Today, only half of the population currently receiving federal aid is looking for a job. With the best of intentions, and without putting much thought into how injecting money into an otherwise strong economy might impact the balance, a COVID stimulus package (CARES act) sent stimulus checks of $1,200 to almost all working-age adults and then added $600/week (FPUC program) to existing unemployment benefits at a time when people were not spending money on gas, restaurants, bars, or anything related to travel or vacations.
Even though the higher support payments went away at the end of July, lost wage replacement checks of $300/week were distributed through September. Pandemic Unemployment Assistance (PUA) checks are still being issued (and are relatively easy to obtain), and all 50 states are still offering extended benefits.

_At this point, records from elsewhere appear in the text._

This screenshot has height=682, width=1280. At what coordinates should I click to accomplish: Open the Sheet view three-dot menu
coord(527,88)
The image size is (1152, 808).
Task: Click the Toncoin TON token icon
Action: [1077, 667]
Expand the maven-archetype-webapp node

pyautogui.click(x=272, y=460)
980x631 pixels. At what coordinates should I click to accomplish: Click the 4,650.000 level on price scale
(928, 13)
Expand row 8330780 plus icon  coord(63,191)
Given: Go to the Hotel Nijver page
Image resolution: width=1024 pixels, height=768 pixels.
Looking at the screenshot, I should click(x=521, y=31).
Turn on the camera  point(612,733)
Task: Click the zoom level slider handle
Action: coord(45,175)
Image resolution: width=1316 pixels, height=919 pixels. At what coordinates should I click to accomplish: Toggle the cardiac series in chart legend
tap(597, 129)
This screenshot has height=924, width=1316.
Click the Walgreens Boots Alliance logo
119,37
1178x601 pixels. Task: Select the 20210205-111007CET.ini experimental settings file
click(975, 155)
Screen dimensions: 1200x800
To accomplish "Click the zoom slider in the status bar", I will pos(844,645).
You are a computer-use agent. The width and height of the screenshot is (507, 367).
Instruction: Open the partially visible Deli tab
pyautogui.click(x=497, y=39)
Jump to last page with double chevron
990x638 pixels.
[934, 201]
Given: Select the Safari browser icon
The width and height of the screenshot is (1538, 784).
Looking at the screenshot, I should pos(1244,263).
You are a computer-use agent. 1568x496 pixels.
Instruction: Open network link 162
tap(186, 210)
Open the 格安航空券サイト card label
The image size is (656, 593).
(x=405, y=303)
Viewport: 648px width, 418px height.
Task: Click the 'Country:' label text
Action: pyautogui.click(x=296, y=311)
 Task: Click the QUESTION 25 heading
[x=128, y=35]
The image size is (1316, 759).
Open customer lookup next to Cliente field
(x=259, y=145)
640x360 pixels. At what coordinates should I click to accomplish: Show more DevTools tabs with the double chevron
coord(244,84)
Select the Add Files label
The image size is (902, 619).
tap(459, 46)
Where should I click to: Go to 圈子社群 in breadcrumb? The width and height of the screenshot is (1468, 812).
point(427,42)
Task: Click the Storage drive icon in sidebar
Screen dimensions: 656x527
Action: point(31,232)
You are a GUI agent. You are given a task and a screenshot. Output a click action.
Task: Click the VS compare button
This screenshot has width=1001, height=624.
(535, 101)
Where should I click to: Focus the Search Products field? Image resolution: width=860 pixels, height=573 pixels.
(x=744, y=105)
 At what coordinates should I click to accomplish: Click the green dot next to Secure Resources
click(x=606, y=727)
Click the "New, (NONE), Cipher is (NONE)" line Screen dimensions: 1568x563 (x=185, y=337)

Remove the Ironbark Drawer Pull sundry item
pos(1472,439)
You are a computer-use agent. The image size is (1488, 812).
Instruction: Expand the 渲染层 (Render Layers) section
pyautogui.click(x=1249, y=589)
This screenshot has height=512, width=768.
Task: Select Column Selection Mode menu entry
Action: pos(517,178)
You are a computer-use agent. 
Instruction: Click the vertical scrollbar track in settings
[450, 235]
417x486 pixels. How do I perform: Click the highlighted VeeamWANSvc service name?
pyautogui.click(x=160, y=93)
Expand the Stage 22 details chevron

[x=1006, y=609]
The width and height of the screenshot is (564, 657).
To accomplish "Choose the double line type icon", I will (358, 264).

As of this writing, there are still 9.3M people on PUA. The Department of Labor website states: “To qualify for PUA benefits, you must not be eligible for regular unemployment benefits and be unemployed, partially unemployed, or unable or unavailable to work because of certain health or economic consequences of the COVID-19 pandemic.”
If we add up the total number of people on any form of unemployment assistance, we find over 21M people are still receiving federal aid. This number is problematic because it is much higher than the actual number of people who identify as unemployed, which is 11M.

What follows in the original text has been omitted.